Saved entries
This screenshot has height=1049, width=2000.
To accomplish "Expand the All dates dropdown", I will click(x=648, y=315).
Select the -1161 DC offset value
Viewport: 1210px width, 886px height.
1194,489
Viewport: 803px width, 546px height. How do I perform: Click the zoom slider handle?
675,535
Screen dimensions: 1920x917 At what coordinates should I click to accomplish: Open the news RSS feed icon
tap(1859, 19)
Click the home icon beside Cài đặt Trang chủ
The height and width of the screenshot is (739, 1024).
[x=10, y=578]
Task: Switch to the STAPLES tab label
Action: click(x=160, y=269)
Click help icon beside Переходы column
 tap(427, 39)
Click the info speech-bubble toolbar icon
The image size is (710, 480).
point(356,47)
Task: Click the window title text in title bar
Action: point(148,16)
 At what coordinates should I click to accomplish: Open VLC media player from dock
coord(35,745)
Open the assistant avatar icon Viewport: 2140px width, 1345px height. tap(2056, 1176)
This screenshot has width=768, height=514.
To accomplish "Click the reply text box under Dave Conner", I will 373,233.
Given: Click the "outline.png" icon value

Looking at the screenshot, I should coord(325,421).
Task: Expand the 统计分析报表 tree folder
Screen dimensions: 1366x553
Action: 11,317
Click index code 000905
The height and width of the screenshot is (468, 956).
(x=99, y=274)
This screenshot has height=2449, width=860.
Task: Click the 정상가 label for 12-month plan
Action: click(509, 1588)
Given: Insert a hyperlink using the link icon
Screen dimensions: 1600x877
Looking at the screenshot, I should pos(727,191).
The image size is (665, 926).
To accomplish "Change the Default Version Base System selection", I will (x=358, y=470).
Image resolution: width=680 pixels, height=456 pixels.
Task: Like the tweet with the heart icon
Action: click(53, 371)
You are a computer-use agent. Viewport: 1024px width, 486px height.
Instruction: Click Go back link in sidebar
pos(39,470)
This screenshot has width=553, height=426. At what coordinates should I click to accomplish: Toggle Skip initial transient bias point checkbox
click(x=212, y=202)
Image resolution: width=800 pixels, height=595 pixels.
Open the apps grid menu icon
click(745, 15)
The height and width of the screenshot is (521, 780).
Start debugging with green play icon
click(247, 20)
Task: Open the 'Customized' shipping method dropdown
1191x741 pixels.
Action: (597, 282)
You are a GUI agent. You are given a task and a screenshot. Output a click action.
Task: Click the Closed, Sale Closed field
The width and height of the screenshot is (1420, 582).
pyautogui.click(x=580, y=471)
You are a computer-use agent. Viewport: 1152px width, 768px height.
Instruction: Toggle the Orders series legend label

Work instructions
Work out how many lines contain the word "computer" in the records, and answer with the number only.

Response to the task
2